» **What you will do**: Only one stretch of the data below is wanted: the lines from the one with "Where should I click to: Open the" through the one with "Task: Open the Overview Info tab", repeated exactly.
### Supplied entries
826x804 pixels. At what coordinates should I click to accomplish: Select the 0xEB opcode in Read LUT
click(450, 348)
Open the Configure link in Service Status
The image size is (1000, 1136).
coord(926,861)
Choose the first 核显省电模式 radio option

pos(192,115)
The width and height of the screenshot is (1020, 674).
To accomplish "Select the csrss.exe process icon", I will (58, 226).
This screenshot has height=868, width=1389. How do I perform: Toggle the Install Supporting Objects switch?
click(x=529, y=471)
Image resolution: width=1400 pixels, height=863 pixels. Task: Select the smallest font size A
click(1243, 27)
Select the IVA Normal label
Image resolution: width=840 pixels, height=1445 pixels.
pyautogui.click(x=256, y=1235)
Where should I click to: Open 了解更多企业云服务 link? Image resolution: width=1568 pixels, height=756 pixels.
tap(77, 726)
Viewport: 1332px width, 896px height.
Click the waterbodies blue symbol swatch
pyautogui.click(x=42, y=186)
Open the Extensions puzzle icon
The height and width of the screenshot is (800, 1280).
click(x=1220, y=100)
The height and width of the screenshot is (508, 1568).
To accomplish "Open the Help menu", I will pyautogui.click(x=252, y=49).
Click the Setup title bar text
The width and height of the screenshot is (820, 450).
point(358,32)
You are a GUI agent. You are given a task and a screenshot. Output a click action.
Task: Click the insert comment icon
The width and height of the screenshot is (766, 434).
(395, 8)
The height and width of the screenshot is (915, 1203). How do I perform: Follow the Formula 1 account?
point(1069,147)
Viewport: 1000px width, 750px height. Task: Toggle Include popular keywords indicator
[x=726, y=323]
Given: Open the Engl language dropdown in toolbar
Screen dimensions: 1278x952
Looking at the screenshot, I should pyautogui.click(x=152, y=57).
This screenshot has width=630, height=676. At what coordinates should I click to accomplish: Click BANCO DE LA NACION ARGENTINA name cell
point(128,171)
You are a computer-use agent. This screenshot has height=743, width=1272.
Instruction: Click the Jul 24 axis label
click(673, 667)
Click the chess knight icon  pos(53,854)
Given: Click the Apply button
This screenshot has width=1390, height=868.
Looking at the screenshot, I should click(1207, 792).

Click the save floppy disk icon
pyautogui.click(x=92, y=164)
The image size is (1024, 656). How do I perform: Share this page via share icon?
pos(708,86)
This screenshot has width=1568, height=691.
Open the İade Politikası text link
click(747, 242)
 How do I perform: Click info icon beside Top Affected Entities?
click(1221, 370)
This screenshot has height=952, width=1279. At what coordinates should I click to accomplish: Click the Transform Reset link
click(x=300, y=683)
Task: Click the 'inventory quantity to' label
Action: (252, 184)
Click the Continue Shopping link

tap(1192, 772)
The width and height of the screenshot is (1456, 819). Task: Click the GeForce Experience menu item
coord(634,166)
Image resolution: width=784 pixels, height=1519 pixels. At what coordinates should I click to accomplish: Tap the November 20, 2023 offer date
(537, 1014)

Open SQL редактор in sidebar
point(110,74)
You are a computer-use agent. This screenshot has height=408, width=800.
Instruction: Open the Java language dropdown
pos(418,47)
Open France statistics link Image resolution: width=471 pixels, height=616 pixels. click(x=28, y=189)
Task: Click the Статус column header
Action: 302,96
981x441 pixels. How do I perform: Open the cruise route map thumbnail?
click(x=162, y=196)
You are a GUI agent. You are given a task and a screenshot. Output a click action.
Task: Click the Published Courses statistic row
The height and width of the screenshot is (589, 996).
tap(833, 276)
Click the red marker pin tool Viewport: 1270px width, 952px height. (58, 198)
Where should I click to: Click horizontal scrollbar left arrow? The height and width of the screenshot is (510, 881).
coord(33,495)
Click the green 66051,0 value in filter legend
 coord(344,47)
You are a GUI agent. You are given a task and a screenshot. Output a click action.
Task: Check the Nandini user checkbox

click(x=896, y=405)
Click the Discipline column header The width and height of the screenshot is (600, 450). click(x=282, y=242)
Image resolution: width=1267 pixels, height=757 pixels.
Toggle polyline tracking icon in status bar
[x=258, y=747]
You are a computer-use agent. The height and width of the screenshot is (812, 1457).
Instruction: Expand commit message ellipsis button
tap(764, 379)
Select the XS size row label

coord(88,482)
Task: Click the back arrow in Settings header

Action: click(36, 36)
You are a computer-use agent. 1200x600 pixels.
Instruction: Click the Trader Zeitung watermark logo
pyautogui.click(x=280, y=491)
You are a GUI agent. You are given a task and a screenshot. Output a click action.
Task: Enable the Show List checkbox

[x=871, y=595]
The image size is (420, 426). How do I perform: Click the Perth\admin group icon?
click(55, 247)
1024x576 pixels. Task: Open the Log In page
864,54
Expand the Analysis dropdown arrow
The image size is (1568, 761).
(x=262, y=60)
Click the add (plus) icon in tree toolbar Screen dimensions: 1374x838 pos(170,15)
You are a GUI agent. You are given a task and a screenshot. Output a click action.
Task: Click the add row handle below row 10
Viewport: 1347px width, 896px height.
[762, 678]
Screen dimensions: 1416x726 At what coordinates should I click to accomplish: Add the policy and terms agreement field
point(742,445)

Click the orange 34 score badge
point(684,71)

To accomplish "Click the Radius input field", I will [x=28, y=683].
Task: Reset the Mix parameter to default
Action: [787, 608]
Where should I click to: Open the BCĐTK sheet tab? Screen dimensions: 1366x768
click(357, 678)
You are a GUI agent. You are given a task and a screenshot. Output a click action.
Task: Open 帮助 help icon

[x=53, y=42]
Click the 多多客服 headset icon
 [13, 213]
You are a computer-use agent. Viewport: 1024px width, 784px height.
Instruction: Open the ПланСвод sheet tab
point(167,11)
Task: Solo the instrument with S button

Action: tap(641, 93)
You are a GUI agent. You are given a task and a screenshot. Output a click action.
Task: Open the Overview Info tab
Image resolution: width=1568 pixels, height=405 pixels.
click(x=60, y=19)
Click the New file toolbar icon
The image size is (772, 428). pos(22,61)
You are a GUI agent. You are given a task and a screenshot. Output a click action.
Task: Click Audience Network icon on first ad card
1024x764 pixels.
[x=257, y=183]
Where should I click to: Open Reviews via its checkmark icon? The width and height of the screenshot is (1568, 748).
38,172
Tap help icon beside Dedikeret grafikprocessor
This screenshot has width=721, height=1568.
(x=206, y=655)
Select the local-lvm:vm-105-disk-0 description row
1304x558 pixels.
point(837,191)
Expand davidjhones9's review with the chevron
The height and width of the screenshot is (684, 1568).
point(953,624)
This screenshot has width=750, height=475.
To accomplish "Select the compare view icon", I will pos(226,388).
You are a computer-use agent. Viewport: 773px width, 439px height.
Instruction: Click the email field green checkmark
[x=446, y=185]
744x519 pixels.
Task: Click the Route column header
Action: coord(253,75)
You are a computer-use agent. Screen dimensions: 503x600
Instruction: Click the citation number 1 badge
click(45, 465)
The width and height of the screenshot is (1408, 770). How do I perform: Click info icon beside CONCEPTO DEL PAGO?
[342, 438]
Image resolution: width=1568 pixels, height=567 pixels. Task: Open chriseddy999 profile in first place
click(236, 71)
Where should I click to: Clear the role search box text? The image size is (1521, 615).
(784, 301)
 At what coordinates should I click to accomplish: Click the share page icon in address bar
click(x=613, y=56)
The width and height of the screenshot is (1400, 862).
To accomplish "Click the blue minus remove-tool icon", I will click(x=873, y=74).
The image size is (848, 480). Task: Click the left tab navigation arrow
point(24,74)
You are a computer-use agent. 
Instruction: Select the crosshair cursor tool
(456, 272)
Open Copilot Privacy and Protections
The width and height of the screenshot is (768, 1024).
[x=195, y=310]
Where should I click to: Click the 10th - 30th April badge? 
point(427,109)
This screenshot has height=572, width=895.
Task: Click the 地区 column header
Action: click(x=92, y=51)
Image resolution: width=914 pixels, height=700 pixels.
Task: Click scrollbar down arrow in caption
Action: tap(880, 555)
######
» **Answer to this problem**:
Where should I click to: Open the BCĐTK sheet tab? Screen dimensions: 1366x768
click(357, 678)
You are a GUI agent. You are given a task and a screenshot. Output a click action.
Task: Open 帮助 help icon

[x=53, y=42]
Click the 多多客服 headset icon
 [13, 213]
You are a computer-use agent. Viewport: 1024px width, 784px height.
Instruction: Open the ПланСвод sheet tab
point(167,11)
Task: Solo the instrument with S button

Action: tap(641, 93)
You are a GUI agent. You are given a task and a screenshot. Output a click action.
Task: Open the Overview Info tab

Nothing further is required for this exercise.